### REQUIRED ACTIONS
• a. Extract the passage of the Elizabeth Jeffreys biography that runs from "Studies in John" to "Cormack), Ashgate, 2000.", copying it word for word.
• b. Answer these questions from the Elizabeth Jeffreys biography:
(i) At which school did she teach from 1965 to 1969?
(ii) What fellowship did she hold after retiring, and in which years?
(iii) Which publisher issued her edition of Digenis Akritis, and in what year?
• c. Write the next part of the Elizabeth Jeffreys biography, picking up after its last line.

### PAGE EXTRACT
=====

Elizabeth Jeffreys FAHA (born 22 July 1941) was Bywater and Sotheby Professor of Byzantine and Modern Greek Language and Literature, University of Oxford, and Fellow of Exeter College, Oxford, 1996–2006. She is now Emeritus Professor, and Emeritus Fellow of Exeter College.

Career

Elizabeth Jeffreys was educated at Blackheath High School and Girton College, Cambridge. Later in her career she gained a Bachelor of Letters (BLitt) degree from St Anne's College, Oxford.

Jeffreys taught at Mary Datchelor Girls' School (now closed), London, 1965–69, then became senior resident fellow at the Warburg Institute, University of London, 1969–72. She was a visiting fellow at the Dumbarton Oaks Center for Byzantine Studies, 1972–74, then resident fellow at the University of Ioannina, 1974–76. She then moved to Australia as lecturer at universities in Sydney, Australia, 1976–86; Resident Fellow, University of Melbourne, 1987–89; and resident fellow then senior resident fellow, University of Sydney, 1990–95, before returning to Oxford as fellow and professor. After retiring she held a Leverhulme Emeritus Fellowship 2008–09.

Jeffreys is a Fellow of the Australian Academy of the Humanities and honorary Fellow of St Anne's College, Oxford.

Publications

 Byzantine Papers, proceedings of the First Australian Byzantine Studies Conference, Canberra, May 1978 (ed. with Michael Jeffreys and Ann Moffatt), Australian National University, 1981. 
 Popular literature in late Byzantium: collected papers (with Michael Jeffreys), Variorum Reprints, 1983. 
 The Chronicle of John Malalas (tr. with Michael Jeffreys and Roger Scott), Australian Association for Byzantine Studies, 1986. 
 Studies in John Malalas (ed. with Brian Croke and Roger Scott), Australian Association for Byzantine Studies, 1990. 
 Ho Polemos tes Troados (The War of Troy) (with Manolis Papathomopoulos), National Bank of Greece Cultural Foundation, 1996; 
 Digenis Akritis: the Grottaferrata and Escorial versions (ed. and tr.), Cambridge University Press, 1998. 
 Through the looking glass: Byzantium through British eyes, papers from the twenty-ninth Spring Symposium of Byzantine Studies, London, March 1995 (ed. with Robin Cormack), Ashgate, 2000.

=====

### MATERIAL
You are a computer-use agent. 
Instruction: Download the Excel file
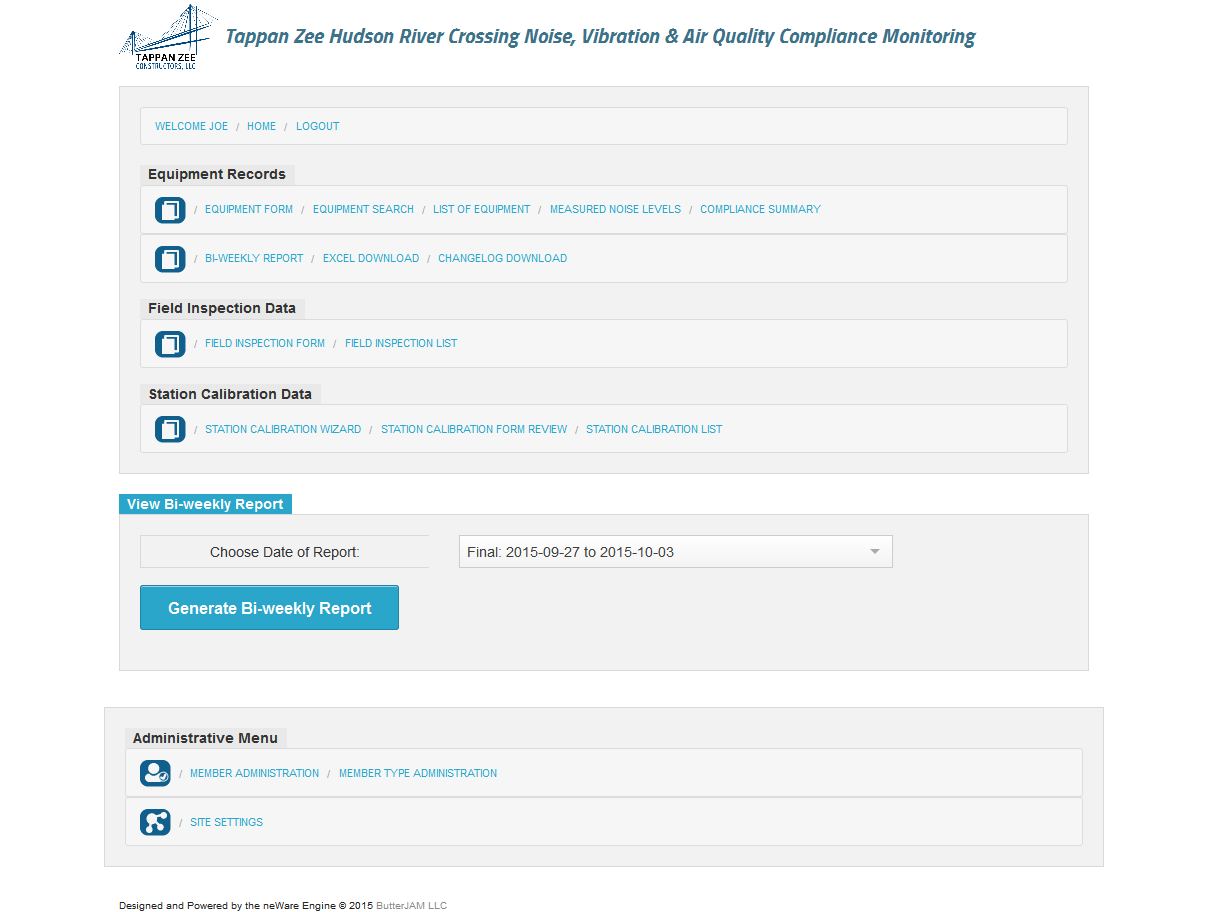tap(370, 259)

=====

### ANSWERS TO THE PROBLEMS
• a.
Studies in John Malalas (ed. with Brian Croke and Roger Scott), Australian Association for Byzantine Studies, 1990. 
 Ho Polemos tes Troados (The War of Troy) (with Manolis Papathomopoulos), National Bank of Greece Cultural Foundation, 1996; 
 Digenis Akritis: the Grottaferrata and Escorial versions (ed. and tr.), Cambridge University Press, 1998. 
 Through the looking glass: Byzantium through British eyes, papers from the twenty-ninth Spring Symposium of Byzantine Studies, London, March 1995 (ed. with Robin Cormack), Ashgate, 2000.

• b.
(i) Mary Datchelor Girls' School, London.
(ii) A Leverhulme Emeritus Fellowship, 2008–09.
(iii) Cambridge University Press, 1998.

• c.
 Rhetoric in Byzantium, papers from the thirty-fifth Spring Symposium of Byzantine Studies, Exeter College, Oxford, March 2001 (ed.), Ashgate, 2003. 
 Byzantine style, religion, and civilisation: in honour of Sir Steven Runciman, Cambridge University Press, 2006. 
 The age of the dromon: the Byzantine navy ca. 500–1204, with John Pryor (appendix translated by Ahmad Shboul), Brill Academic Publishers, 2006. 
Oxford Handbook of Byzantine Studies, with Robin Cormack and John Haldon, Oxford University Press, 2008. 
 Iacobi Monachi Epistulae (Letters of the monk Jacob), Brepols, 2009. 
 Four Byzantine novels (translated from the Ancient Greek), Liverpool University Press, 2012.

References
 JEFFREYS, Prof. Elizabeth Mary, Who's Who 2012, A & C Black, 2012; online edn, Oxford University Press, Dec 2011. Retrieved 9 February 2012 
 Prof Elizabeth Jeffreys, Debrett's People Online
 Professor E.M. Jeffreys, Oxford University Faculty of Medieval and Modern Languages (retired postholders)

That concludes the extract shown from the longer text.